[About this exercise]: Beginning with the line below that contains "This screenshot has height=471, width=750." and ending with the line that contains "Copy the translation to clipboard", copy every line exactly. Copy nothing else.

==== Available records ====

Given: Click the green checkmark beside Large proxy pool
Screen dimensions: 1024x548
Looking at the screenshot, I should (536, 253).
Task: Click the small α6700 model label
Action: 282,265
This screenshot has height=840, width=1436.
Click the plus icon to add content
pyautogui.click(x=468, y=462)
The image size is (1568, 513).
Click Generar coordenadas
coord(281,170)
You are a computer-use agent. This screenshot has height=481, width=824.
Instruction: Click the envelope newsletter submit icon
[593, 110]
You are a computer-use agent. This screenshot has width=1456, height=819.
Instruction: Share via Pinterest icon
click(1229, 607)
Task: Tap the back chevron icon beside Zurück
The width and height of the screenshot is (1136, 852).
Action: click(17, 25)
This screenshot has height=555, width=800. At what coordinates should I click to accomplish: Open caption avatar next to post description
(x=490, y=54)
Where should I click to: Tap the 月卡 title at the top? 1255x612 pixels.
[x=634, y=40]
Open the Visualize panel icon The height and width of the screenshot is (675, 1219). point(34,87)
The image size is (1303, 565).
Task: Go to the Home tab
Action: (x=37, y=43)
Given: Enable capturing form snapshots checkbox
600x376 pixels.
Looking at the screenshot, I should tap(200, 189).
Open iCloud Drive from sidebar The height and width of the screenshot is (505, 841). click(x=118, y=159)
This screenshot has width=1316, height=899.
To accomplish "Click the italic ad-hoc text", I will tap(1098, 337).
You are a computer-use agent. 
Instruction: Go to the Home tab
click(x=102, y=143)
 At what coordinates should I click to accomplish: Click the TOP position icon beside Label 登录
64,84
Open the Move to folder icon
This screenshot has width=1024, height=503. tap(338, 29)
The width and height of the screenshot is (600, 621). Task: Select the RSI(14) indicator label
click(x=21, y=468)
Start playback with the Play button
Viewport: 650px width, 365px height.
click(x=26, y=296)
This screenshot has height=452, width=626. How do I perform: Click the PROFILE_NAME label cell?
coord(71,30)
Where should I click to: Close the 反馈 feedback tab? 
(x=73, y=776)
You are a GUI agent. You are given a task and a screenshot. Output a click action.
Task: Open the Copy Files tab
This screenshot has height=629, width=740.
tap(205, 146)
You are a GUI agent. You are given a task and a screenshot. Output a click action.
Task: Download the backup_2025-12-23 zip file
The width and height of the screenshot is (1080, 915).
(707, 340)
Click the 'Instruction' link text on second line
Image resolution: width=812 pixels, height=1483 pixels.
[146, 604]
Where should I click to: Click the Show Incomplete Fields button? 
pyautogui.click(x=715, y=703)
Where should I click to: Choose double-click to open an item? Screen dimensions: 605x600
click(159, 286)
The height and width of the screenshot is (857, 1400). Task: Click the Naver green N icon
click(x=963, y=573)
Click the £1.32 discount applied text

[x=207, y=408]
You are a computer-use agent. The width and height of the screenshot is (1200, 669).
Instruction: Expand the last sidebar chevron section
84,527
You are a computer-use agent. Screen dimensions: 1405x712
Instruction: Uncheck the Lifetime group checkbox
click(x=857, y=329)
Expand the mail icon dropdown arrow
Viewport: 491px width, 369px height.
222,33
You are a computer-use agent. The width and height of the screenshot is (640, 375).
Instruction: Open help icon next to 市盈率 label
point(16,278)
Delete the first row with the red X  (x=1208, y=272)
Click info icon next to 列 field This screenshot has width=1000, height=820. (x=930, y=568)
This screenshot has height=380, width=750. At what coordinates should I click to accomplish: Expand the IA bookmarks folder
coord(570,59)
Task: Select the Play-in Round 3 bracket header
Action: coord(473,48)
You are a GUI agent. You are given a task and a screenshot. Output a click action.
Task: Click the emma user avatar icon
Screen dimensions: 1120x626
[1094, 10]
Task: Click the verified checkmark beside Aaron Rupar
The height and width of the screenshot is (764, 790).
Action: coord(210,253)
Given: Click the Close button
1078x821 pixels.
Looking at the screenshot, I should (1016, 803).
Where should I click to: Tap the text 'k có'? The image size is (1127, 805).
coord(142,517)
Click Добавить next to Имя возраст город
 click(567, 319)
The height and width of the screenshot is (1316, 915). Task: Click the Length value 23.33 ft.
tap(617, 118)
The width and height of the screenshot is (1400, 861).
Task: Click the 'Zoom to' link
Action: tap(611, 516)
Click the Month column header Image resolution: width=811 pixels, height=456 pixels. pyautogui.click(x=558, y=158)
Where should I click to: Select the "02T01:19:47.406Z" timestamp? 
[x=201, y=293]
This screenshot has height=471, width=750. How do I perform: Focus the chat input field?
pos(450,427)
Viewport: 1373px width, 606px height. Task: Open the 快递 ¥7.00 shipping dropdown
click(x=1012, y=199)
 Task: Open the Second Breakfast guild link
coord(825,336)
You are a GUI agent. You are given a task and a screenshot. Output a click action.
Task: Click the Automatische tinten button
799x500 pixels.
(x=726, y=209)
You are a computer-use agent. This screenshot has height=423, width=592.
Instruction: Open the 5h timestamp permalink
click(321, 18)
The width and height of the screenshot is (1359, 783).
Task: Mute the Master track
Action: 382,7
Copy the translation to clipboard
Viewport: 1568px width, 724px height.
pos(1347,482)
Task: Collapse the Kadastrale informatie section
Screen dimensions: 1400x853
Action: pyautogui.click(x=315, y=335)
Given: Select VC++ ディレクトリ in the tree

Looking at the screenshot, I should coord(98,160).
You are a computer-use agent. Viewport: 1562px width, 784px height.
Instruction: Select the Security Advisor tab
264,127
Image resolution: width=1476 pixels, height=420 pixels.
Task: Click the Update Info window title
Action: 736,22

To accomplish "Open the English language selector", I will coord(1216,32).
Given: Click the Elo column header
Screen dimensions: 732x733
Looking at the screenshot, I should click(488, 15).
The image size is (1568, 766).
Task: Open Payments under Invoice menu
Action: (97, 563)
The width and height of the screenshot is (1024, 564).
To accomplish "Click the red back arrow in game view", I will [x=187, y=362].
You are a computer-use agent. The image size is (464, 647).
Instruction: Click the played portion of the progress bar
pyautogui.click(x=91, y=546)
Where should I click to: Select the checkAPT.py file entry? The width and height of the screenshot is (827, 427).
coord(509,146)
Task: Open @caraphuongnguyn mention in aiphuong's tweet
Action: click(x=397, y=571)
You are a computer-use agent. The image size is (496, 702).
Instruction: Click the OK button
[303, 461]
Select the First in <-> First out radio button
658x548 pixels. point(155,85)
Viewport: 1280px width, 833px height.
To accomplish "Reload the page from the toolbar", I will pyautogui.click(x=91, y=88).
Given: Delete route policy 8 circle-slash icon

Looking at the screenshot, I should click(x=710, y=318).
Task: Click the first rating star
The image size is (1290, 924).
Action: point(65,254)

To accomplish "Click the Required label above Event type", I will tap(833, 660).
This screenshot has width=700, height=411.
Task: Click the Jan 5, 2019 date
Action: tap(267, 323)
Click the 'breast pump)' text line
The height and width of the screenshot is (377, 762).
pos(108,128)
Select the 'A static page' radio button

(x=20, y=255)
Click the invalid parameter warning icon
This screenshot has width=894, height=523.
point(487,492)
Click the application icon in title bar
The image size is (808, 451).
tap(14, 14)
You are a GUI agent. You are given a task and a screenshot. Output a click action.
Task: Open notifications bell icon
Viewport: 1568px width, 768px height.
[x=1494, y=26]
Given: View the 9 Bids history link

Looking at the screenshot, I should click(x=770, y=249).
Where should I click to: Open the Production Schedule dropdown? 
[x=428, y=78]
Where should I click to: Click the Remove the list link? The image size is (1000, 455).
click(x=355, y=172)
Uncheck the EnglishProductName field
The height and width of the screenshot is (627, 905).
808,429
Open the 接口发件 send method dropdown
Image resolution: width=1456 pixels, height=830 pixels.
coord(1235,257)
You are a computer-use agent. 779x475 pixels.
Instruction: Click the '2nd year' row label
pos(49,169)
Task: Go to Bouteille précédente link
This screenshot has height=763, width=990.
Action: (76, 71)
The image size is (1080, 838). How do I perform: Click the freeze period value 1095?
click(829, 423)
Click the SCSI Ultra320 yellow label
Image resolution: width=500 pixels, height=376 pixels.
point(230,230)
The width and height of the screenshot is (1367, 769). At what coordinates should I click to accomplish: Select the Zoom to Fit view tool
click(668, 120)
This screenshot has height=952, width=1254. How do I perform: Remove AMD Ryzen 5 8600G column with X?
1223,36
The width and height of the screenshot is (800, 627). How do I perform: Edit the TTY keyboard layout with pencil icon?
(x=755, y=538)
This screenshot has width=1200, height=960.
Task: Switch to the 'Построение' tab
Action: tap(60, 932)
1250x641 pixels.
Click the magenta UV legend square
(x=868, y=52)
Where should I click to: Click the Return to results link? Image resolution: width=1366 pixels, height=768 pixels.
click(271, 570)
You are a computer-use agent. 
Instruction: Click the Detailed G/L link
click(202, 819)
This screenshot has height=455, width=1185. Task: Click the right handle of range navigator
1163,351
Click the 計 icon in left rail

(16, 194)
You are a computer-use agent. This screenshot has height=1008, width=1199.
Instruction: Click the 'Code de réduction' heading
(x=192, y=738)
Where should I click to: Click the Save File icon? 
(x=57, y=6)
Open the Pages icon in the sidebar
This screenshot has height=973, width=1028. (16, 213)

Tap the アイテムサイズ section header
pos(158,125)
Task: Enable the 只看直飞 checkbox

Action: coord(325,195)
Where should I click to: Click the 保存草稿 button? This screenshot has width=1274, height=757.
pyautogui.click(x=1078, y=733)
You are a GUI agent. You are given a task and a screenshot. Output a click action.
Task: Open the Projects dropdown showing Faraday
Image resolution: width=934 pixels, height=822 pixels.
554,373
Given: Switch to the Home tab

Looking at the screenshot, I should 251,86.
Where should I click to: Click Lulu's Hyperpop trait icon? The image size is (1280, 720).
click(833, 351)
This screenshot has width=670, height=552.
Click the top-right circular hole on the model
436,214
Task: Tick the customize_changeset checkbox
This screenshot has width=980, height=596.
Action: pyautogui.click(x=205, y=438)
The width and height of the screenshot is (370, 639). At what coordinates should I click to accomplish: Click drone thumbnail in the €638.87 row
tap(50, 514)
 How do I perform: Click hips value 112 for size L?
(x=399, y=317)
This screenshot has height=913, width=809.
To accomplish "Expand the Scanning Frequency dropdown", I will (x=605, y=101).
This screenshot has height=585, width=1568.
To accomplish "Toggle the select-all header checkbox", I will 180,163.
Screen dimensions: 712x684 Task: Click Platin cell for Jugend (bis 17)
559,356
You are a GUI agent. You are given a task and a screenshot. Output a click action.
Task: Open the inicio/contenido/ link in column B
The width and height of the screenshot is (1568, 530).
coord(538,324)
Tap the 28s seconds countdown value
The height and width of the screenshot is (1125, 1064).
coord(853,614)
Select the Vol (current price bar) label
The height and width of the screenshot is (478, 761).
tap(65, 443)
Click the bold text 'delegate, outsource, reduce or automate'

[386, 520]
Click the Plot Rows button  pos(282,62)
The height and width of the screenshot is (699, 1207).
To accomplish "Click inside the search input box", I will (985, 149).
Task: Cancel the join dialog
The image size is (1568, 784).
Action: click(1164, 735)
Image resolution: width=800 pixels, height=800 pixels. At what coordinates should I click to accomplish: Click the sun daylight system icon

====

[Expected answer]:
This screenshot has height=471, width=750. How do I perform: Focus the chat input field?
pos(450,427)
Viewport: 1373px width, 606px height. Task: Open the 快递 ¥7.00 shipping dropdown
click(x=1012, y=199)
 Task: Open the Second Breakfast guild link
coord(825,336)
You are a GUI agent. You are given a task and a screenshot. Output a click action.
Task: Click the Automatische tinten button
799x500 pixels.
(x=726, y=209)
You are a computer-use agent. This screenshot has height=423, width=592.
Instruction: Open the 5h timestamp permalink
click(321, 18)
The width and height of the screenshot is (1359, 783).
Task: Mute the Master track
Action: 382,7
Copy the translation to clipboard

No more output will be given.